→ **Instructions for the task**: Take each line from the material below that includes the string "computer" and copy it.

→ **Source records**:

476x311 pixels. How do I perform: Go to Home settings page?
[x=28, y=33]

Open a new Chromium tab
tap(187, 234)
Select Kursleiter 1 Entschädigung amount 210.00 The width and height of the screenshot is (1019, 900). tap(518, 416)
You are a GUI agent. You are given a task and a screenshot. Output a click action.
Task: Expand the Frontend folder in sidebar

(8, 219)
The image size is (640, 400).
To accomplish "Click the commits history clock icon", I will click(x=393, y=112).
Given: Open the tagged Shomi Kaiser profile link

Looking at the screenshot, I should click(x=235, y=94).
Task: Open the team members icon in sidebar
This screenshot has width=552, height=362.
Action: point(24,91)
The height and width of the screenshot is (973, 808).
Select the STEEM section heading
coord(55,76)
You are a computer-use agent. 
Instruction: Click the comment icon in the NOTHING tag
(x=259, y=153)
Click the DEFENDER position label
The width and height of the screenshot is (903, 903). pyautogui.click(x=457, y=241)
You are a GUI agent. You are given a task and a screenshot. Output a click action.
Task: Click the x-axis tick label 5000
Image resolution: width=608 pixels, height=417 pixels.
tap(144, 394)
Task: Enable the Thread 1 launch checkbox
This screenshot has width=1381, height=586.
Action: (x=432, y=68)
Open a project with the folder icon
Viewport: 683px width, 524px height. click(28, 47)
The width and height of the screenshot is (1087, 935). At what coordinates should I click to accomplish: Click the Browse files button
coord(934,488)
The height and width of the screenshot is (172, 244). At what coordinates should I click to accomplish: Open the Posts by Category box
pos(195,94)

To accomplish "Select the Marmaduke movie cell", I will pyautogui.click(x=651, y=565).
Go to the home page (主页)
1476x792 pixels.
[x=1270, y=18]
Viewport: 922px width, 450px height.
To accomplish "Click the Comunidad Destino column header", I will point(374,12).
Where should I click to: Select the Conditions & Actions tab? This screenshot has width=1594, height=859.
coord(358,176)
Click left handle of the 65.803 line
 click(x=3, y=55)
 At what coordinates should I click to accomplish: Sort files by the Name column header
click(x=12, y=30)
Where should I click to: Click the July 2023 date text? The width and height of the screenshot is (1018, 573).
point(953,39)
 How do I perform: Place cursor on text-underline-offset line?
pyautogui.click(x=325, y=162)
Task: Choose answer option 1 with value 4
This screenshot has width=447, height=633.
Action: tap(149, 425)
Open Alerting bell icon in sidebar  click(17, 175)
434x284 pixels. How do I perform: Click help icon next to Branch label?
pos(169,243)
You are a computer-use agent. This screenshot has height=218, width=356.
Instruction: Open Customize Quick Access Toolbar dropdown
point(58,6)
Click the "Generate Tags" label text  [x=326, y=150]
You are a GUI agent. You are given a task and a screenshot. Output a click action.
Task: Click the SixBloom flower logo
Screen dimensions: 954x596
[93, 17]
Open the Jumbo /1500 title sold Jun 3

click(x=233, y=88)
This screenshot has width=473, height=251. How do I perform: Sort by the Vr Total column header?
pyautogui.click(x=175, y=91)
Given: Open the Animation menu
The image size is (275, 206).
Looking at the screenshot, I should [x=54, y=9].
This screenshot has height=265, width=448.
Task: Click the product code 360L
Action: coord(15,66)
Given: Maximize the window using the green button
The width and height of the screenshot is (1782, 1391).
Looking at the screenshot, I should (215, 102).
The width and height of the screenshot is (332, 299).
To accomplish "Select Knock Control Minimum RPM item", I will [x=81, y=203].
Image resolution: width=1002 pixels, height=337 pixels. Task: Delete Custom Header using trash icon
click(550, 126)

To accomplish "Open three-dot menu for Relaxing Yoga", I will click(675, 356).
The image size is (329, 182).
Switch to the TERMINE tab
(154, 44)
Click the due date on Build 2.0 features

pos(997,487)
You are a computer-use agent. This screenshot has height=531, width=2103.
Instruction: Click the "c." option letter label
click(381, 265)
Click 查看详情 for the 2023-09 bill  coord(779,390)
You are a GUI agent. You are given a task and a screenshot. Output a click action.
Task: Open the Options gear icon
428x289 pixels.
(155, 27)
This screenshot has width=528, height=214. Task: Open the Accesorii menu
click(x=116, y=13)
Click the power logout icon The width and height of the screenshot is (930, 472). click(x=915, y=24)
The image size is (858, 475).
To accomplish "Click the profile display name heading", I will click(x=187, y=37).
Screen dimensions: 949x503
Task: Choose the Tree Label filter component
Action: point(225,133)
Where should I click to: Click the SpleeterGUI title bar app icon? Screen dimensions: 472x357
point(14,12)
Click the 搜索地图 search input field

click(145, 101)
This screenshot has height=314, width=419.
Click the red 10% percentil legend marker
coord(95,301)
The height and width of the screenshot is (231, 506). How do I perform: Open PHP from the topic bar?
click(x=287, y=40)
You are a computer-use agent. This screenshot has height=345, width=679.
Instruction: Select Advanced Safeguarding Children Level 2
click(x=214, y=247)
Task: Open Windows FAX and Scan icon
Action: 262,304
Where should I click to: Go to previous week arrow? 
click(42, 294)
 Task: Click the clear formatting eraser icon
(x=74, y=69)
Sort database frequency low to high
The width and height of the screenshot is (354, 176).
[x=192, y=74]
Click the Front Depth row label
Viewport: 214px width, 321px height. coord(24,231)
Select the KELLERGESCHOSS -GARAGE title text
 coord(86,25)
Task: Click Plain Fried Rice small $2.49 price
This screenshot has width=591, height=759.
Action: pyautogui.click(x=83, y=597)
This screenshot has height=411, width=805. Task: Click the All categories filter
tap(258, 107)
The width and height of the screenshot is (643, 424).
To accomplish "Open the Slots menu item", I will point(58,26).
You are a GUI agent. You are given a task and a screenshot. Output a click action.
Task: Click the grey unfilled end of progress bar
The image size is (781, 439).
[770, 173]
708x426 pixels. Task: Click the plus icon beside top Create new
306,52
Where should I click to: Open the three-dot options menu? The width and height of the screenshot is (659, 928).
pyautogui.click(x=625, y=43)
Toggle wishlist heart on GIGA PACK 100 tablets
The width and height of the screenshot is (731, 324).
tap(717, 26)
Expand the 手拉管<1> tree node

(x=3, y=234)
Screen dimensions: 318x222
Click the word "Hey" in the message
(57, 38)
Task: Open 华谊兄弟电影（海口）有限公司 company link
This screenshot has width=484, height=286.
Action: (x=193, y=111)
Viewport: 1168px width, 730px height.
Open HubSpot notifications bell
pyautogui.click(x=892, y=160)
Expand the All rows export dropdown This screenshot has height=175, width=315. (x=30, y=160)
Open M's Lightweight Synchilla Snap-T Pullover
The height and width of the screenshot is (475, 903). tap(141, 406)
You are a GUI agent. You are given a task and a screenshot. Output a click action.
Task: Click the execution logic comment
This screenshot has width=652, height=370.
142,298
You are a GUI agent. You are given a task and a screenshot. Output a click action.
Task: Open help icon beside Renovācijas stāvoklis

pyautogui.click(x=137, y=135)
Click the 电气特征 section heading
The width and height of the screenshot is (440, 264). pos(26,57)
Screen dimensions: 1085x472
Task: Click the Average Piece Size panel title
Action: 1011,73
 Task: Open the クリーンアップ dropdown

→ **Task response**:
You are a computer-use agent. 
You are a computer-use agent. This screenshot has height=218, width=356.
You are a computer-use agent. This screenshot has height=531, width=2103.
You are a computer-use agent. This screenshot has height=345, width=679.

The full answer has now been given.